### Prompt
The number of lines below containing the word "dropdown" is all that should be returned.
[Dataset]
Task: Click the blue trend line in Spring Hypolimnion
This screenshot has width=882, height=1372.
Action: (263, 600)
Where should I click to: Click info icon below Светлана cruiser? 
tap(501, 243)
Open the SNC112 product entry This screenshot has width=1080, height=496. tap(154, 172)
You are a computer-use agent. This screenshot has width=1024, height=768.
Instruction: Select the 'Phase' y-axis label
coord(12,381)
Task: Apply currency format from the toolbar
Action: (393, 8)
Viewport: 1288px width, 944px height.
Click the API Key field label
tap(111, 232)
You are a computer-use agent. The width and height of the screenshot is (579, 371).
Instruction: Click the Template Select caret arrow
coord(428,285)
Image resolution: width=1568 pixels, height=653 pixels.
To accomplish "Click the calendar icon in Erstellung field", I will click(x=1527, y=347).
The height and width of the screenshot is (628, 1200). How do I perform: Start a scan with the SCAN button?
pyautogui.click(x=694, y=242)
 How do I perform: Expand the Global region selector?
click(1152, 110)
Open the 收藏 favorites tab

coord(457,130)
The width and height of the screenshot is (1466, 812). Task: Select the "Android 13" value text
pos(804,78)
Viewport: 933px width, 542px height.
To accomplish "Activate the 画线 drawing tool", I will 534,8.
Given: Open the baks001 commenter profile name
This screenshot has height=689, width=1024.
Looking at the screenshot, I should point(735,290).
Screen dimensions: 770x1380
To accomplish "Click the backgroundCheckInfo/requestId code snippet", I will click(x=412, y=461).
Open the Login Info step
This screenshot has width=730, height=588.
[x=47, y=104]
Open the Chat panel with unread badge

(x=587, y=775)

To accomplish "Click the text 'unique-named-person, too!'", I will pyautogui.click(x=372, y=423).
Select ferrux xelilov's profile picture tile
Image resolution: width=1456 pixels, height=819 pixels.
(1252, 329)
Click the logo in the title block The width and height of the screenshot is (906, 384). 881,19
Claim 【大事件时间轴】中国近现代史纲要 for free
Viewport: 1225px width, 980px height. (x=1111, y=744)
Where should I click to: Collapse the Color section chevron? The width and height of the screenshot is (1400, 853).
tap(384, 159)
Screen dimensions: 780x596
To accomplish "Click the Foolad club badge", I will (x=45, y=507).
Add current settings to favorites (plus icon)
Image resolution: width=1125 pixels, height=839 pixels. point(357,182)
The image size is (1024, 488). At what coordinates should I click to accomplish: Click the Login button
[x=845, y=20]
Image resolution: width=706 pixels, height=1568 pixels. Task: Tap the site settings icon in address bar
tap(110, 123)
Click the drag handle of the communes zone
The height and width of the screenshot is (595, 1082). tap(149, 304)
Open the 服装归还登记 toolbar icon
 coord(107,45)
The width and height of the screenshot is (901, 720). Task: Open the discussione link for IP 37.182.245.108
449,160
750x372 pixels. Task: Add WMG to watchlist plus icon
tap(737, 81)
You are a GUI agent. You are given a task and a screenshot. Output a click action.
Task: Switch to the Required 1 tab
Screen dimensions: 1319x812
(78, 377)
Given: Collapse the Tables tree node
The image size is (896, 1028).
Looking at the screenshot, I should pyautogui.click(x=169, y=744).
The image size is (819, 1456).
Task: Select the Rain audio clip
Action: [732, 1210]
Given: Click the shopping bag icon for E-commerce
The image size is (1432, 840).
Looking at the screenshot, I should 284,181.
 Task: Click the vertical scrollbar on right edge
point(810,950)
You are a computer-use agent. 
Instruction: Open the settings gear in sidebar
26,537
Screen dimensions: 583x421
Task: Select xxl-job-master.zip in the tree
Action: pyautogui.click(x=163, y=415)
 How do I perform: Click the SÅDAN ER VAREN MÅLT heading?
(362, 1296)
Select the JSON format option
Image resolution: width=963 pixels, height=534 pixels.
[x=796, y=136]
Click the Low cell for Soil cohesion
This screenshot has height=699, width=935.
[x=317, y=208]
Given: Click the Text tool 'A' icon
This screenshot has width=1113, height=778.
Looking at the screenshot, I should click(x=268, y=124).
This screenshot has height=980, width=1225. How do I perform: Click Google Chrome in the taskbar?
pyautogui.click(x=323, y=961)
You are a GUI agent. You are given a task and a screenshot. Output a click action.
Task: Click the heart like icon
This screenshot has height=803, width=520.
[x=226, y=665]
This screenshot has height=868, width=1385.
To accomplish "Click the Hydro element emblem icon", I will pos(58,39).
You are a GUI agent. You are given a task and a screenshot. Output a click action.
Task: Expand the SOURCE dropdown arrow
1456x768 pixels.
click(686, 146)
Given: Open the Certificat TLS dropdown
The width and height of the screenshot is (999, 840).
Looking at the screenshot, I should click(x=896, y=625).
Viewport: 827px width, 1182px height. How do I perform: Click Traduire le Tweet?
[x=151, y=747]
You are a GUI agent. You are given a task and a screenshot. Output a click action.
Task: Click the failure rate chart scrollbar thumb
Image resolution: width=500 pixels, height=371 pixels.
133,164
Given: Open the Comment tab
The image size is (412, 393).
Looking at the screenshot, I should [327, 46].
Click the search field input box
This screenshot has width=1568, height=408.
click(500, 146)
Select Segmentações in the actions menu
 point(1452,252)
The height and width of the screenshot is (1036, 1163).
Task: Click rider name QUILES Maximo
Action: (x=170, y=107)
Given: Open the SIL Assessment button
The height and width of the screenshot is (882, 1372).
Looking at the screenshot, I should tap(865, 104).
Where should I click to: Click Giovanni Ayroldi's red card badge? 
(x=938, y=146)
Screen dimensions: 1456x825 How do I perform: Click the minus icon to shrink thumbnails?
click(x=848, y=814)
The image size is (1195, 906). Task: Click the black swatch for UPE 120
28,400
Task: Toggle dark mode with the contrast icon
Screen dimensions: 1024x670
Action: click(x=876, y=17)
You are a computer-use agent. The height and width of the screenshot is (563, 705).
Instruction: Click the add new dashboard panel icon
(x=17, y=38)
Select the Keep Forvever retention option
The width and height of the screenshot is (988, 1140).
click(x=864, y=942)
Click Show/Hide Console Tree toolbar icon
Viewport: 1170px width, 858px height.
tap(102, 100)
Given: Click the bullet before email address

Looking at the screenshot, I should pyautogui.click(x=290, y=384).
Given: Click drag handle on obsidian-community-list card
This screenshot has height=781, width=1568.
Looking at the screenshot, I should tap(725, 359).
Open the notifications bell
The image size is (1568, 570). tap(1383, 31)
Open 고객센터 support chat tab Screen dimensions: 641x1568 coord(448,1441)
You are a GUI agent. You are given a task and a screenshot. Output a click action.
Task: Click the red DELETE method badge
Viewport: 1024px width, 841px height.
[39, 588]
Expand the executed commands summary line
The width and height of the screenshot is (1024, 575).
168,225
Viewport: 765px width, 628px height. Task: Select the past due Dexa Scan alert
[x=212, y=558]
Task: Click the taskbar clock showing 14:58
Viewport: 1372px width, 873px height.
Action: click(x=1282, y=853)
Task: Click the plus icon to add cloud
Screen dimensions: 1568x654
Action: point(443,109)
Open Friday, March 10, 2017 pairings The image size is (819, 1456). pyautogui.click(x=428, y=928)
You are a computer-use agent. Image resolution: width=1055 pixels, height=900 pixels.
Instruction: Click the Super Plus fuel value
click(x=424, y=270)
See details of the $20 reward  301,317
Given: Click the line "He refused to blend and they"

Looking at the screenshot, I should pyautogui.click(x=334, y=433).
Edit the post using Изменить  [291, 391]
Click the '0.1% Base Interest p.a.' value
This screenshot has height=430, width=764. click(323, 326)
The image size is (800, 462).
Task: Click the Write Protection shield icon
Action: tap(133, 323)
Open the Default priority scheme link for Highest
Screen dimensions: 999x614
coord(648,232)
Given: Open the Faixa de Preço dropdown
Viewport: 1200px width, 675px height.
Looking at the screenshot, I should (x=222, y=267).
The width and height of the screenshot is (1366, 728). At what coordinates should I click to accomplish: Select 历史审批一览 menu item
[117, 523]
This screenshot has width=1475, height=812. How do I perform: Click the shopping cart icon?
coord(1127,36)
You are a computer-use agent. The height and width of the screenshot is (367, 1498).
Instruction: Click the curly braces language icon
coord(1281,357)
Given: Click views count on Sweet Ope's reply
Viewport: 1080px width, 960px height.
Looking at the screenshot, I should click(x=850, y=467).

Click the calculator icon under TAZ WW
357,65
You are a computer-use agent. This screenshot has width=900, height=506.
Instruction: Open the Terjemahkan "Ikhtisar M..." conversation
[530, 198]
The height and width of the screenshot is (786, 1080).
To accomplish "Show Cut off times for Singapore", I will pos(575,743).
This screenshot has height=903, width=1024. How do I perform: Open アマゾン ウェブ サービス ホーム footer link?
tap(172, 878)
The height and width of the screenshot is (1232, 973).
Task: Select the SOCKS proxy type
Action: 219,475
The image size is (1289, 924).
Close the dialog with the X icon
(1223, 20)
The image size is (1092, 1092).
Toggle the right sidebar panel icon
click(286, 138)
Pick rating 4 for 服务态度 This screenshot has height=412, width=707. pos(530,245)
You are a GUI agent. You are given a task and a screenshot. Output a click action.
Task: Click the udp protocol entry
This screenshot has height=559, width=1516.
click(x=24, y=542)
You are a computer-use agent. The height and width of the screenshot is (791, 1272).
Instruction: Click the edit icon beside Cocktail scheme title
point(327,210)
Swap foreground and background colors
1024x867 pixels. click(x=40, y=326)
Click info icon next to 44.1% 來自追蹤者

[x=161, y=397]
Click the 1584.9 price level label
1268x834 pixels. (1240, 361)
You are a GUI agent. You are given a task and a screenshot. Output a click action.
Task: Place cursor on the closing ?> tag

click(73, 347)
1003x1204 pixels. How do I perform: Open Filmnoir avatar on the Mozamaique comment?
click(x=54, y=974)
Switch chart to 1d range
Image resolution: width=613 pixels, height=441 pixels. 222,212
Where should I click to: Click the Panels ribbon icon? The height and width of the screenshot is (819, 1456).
[/Dataset]
### Reply to the task
3